Changing Attitudes of Society For Long-Term Results

For the maximum effectiveness of its initiatives, HEAL Africa involves traditional tribal chiefs, religious and political leaders, and the local community in its healing curriculum. In groups, they discuss proverbs, tradition, customs, and the laws, starting points to a dialogue about awareness of gender-based violence. The organization believes that laws alone will not bring long-term change; therefore, the goal is for the law to reflect the collective will of the community while providing legal backing for punishing perpetrators. Laws are put to the test at the local level, and if people do not believe in a rule, they will not comply with it in their community. Partnering with the American Bar Association, HEAL Africa’s Legal Clinic offers legal assistance to survivors. By providing women legal services at the hospital, prosecution of perpetrators in 2008 had increased from 12 to 140.2 In addition, HEAL Africa reaches out to political leaders and lobbies to discourage corruption and eliminate impunity.

After her presentation, Mama Muliri sat down with PRB to answer a few questions about her work.

PRB: Can you share your personal story? How did you get involved in your work?

Muliri: I’ve always had something in my heart for women. I grew up the oldest of 10 children. There were seven girls and three boys. It just grated me when my parents expected the girls to do things for the boys and, as I grew up, that always stayed in my heart that this wasn’t right. I was aware of the inequality based on gender. When I grew up, I started working with women through the churches. When I was 20, 21, 22, I was very committed and active working for women through the churches. Up to today, I’ve been very involved in women’s issues and being a voice for women through the churches. The churches have trusted me. In our African culture, there is an aspect where the strength of women has been minimized and I was against that. I wanted to show women that they are capable of doing something. After that, in 2003, I started working with HEAL Africa working with women who were survivors of sexual violence. As I already had a heart for women, as I already knew the problems women faced, the fact that I knew so much about women’s situations and then this opportunity to work with HEAL Africa to develop a program to help women, it was like coming home.

PRB: In your experience, what is the key to bringing people together in dialogue who otherwise might not talk to each other?

Muliri: The key in what I do, why people trust me, is because I have credibility in our work on the ground. I’’s my history and it’s why people trust me and come to meetings that I call. We also work with the people of the local area. When we work with anyone, we work without distinction of tribe, ethnicity, or clan.
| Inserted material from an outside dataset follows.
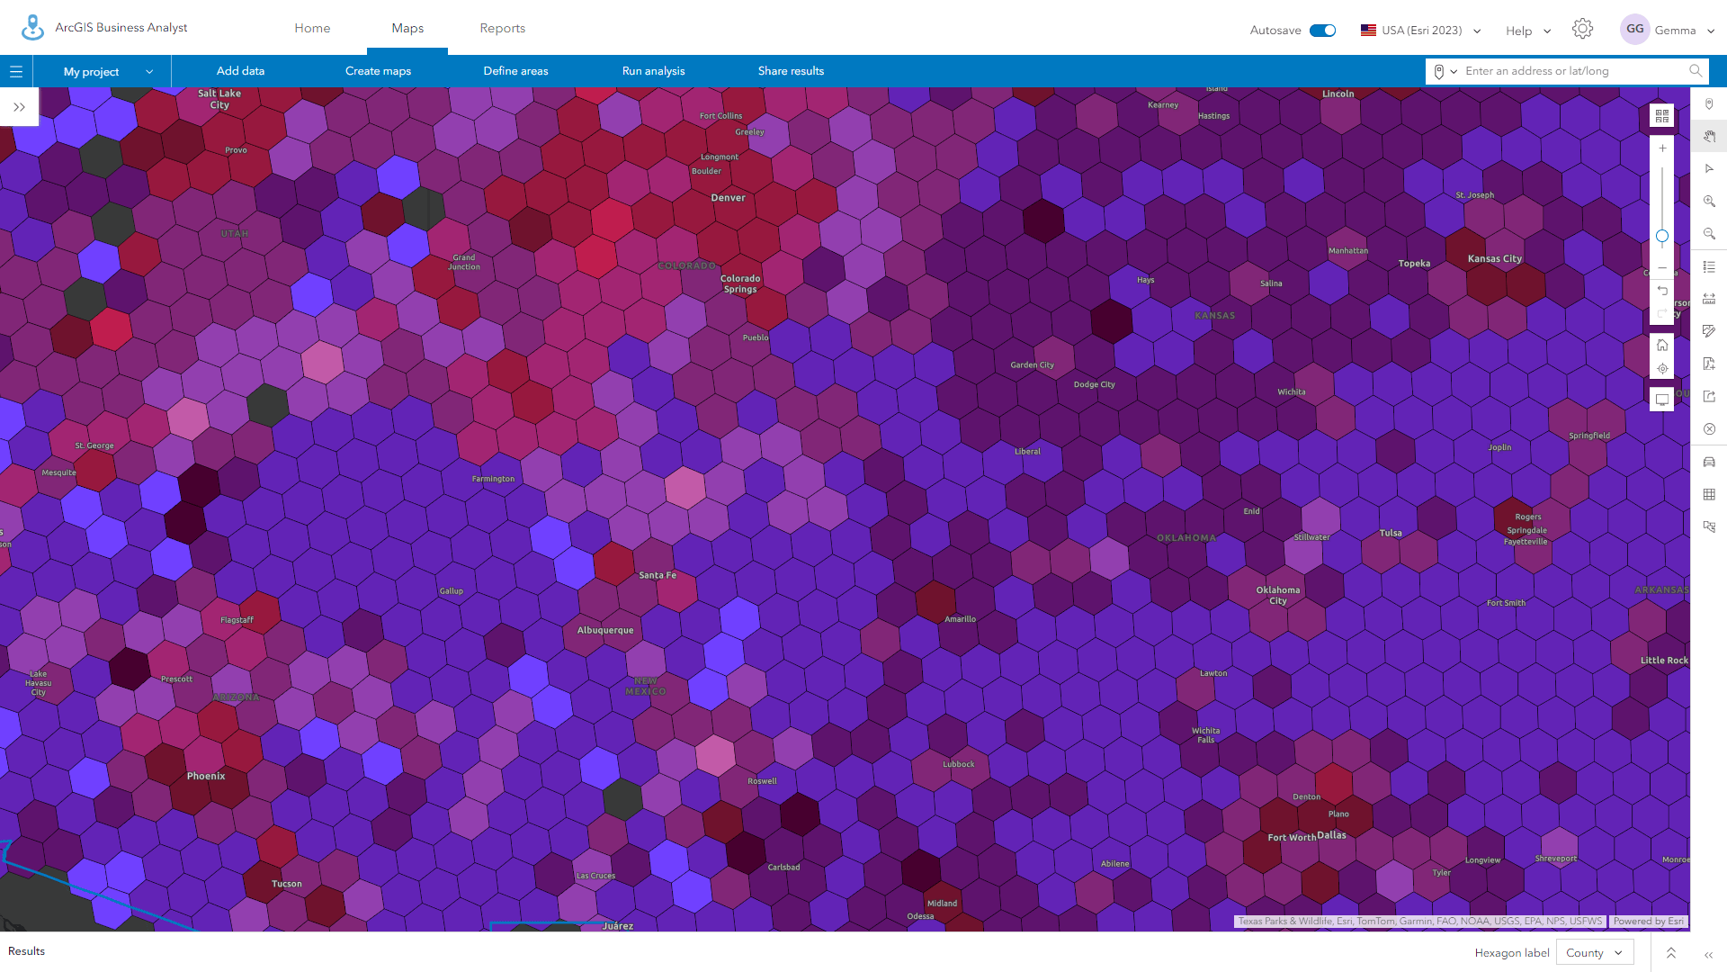The width and height of the screenshot is (1727, 972).
Task: Open the Run analysis menu
Action: (x=653, y=71)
PRB: How do you measure success? How do you know when something is successful and have you tried any approaches that haven’t worked?
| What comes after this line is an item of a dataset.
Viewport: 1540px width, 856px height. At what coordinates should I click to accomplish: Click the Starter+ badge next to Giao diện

Muliri: How I know whether or not something has been successful is what I hear from people. I listen to the population. Through oral surveys, people tell me their experiences and point to specific practical examples of what has changed. We also do KAP studies (Knowledge, Attitudes, Practice) before we start working somewhere to identify the problem and see the behavior patterns of people. After a year of work, we do verifications with interviews related to the same questions—a follow-up survey—which is written and reported.
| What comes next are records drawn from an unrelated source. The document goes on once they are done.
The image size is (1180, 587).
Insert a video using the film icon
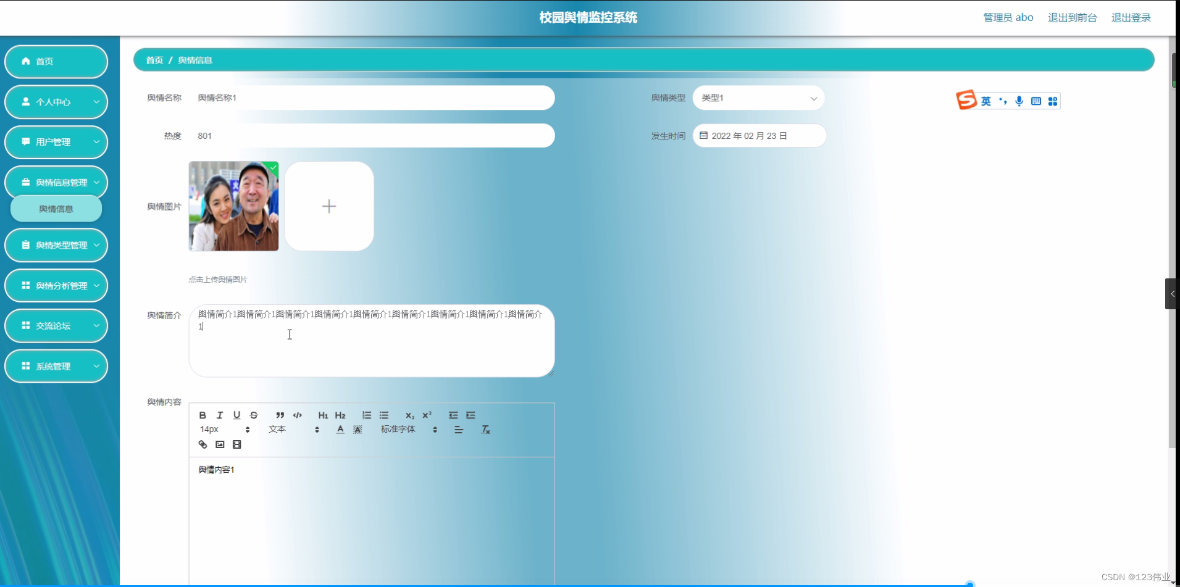click(237, 444)
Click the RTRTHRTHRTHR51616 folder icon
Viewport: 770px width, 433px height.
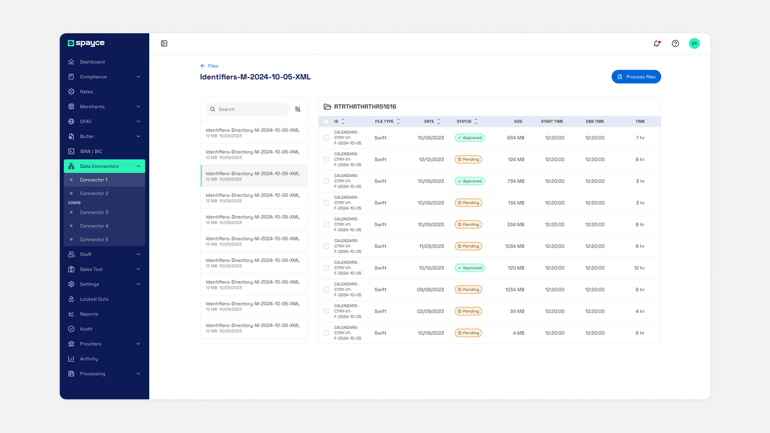(x=327, y=107)
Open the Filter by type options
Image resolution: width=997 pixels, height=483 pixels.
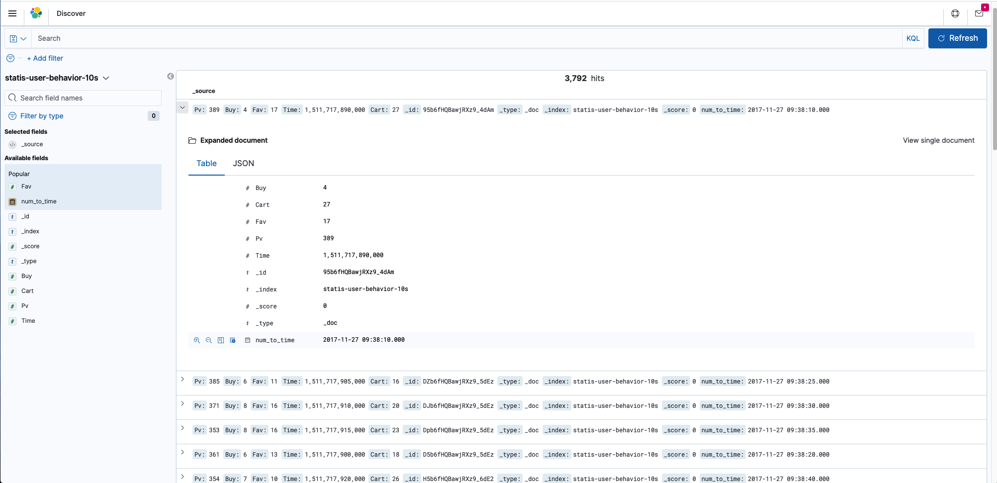coord(42,116)
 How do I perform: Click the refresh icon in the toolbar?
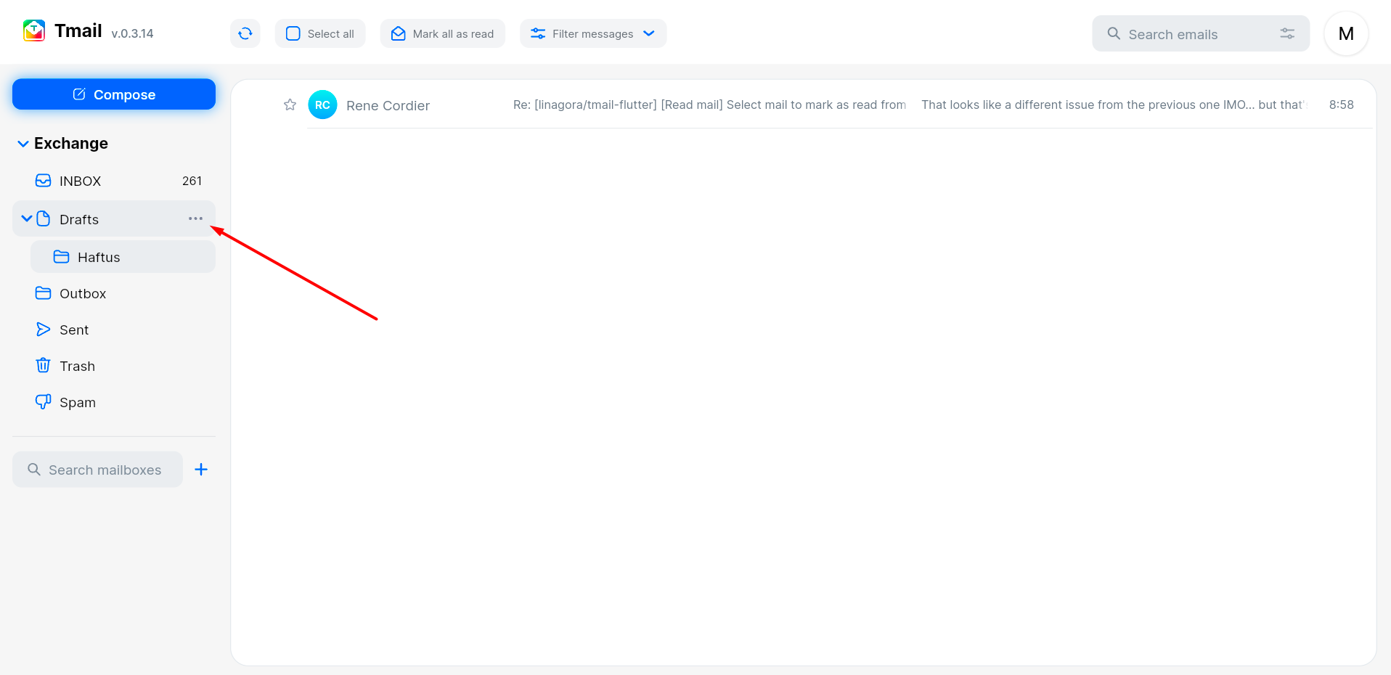[245, 33]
Kata Fustos is a communications intern, and Eric Zuehlke is an editor at the Population Reference Bureau.


References

  1. Obstetric fistula is an injury to the pelvic tissue caused by prolonged unrelieved obstructed labor when adequate medical care is not available. It is literally a hole between the vagina and bladder or rectum (or both) that causes total incontinence of urine and/or feces. Medical consequences include ulcerations, infections, nerve damage to the legs, as well as kidney disease/failure leading to death. Treatment is available through reconstructive surgery. UNFPA, accessed at www.unfpa.org/webdav/site/global/shared/documents/publications/2003/fistula_meeting02_eng.pdf.
  2. HEAL Africa, www.healafrica.org/cms/about/about-heal-africa/.